#### TASK STATEMENT:
Go through the entries below and return every line that contains "each".

#### GIVEN INFORMATION:
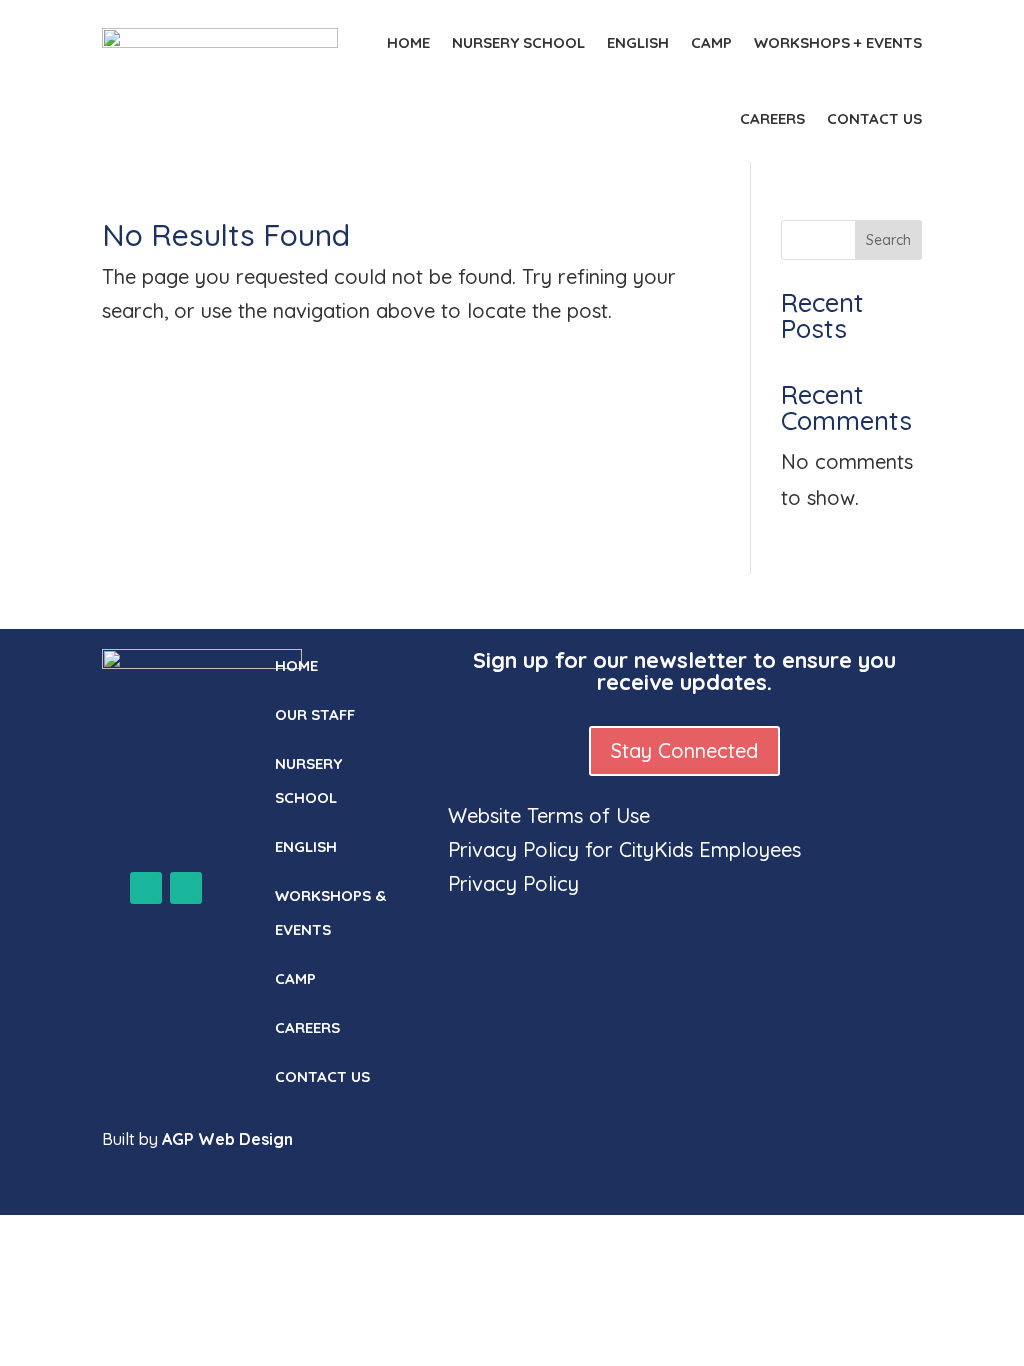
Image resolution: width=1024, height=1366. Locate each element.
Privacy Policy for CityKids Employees (624, 849)
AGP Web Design (227, 1139)
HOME (408, 42)
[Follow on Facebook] (146, 888)
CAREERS (772, 118)
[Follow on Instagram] (186, 888)
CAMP (711, 42)
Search (888, 240)
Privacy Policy (513, 883)
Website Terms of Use (549, 815)
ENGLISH (638, 42)
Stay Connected (684, 750)
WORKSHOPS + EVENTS (838, 42)
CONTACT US (874, 118)
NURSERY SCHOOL (518, 42)
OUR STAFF (315, 714)
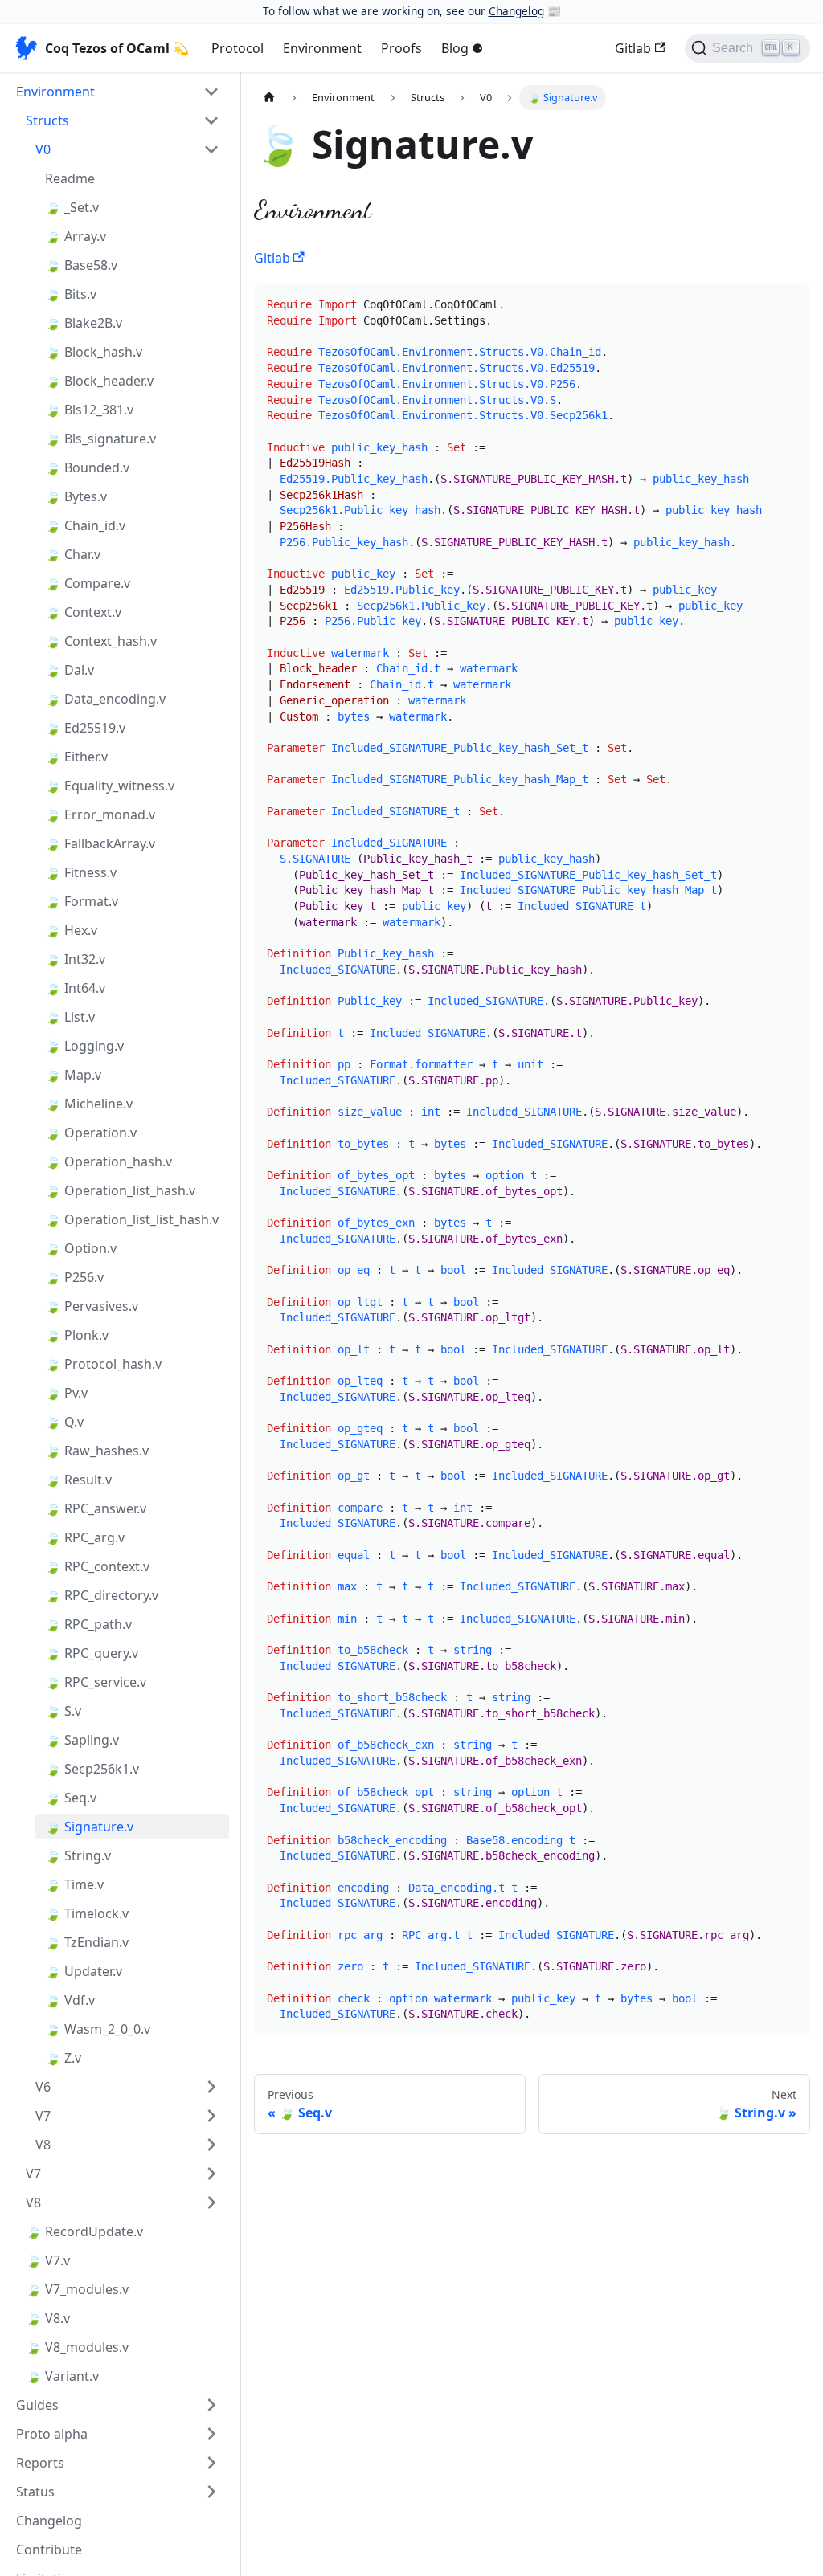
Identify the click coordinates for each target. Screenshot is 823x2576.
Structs (47, 120)
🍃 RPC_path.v (88, 1624)
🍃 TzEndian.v (87, 1942)
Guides (37, 2405)
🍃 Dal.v (69, 670)
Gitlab (633, 48)
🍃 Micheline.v (89, 1103)
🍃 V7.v (48, 2260)
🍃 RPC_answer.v (95, 1508)
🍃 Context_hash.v (101, 641)
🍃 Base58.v (81, 265)
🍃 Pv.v (66, 1393)
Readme (70, 178)
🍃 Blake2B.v (83, 323)
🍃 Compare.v (87, 583)
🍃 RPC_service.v (95, 1682)
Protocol (237, 48)
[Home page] (269, 97)
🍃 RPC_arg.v (85, 1537)
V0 (43, 149)
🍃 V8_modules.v (77, 2347)
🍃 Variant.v (62, 2376)
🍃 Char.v (72, 554)
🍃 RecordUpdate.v (84, 2231)
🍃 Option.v (81, 1248)
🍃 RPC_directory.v (101, 1595)
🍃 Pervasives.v (91, 1306)
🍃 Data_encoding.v (105, 699)
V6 (43, 2087)
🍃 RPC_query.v (91, 1653)
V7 (43, 2116)
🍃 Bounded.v (87, 467)
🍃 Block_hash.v (93, 352)
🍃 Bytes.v (76, 496)
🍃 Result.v (78, 1479)
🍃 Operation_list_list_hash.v (132, 1219)
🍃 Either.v (76, 756)
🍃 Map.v (73, 1075)
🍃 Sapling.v (82, 1740)
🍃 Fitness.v (81, 872)
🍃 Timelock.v (87, 1913)
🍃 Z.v (63, 2058)
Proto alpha (52, 2434)
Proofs (401, 48)
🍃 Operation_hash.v (108, 1161)
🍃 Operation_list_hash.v (120, 1190)
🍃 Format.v (81, 901)
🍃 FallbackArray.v (100, 843)
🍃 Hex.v (71, 930)
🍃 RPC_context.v (97, 1566)
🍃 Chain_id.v (85, 525)
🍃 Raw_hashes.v (97, 1450)
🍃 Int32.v (75, 959)
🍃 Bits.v (70, 294)
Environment (322, 48)
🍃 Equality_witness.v (109, 785)
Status (35, 2491)
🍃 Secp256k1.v (92, 1769)
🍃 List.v (70, 1017)
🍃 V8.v (48, 2318)
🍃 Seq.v (70, 1797)
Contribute (49, 2549)
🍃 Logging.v (84, 1046)
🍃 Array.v (75, 236)
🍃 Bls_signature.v (100, 438)
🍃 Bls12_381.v (89, 409)
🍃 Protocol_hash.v (103, 1364)
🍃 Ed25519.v (85, 728)
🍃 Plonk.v (77, 1335)
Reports (40, 2463)
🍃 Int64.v (75, 988)
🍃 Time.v (74, 1884)
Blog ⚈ (462, 48)
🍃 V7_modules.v (77, 2289)
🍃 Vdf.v (70, 2000)
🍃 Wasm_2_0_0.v (97, 2029)
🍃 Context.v (83, 612)
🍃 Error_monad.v (100, 814)
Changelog (516, 10)
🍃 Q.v (64, 1422)
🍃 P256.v (74, 1277)
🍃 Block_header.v (99, 381)
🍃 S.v (63, 1711)
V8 (43, 2144)
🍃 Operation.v (91, 1132)
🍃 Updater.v (83, 1971)
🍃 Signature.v (89, 1826)
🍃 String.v (78, 1855)
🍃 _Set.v (72, 207)
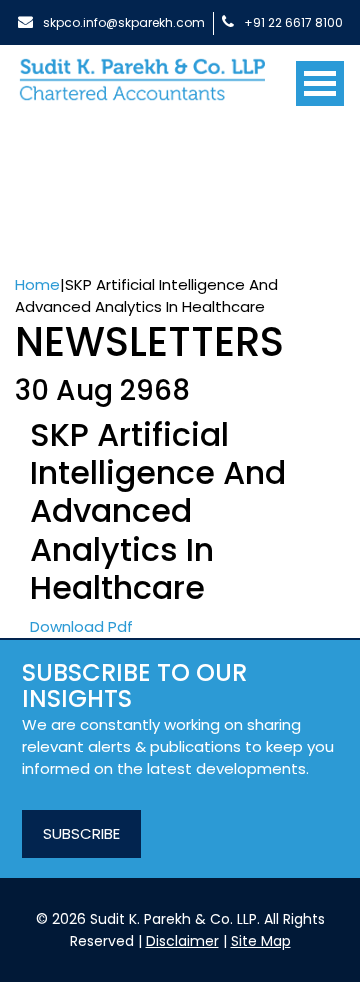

#### SOLUTION BELOW:
Image resolution: width=1024, height=1366. Locate each element.
Identify the click coordinates for each target. Screenshot is 823x2576.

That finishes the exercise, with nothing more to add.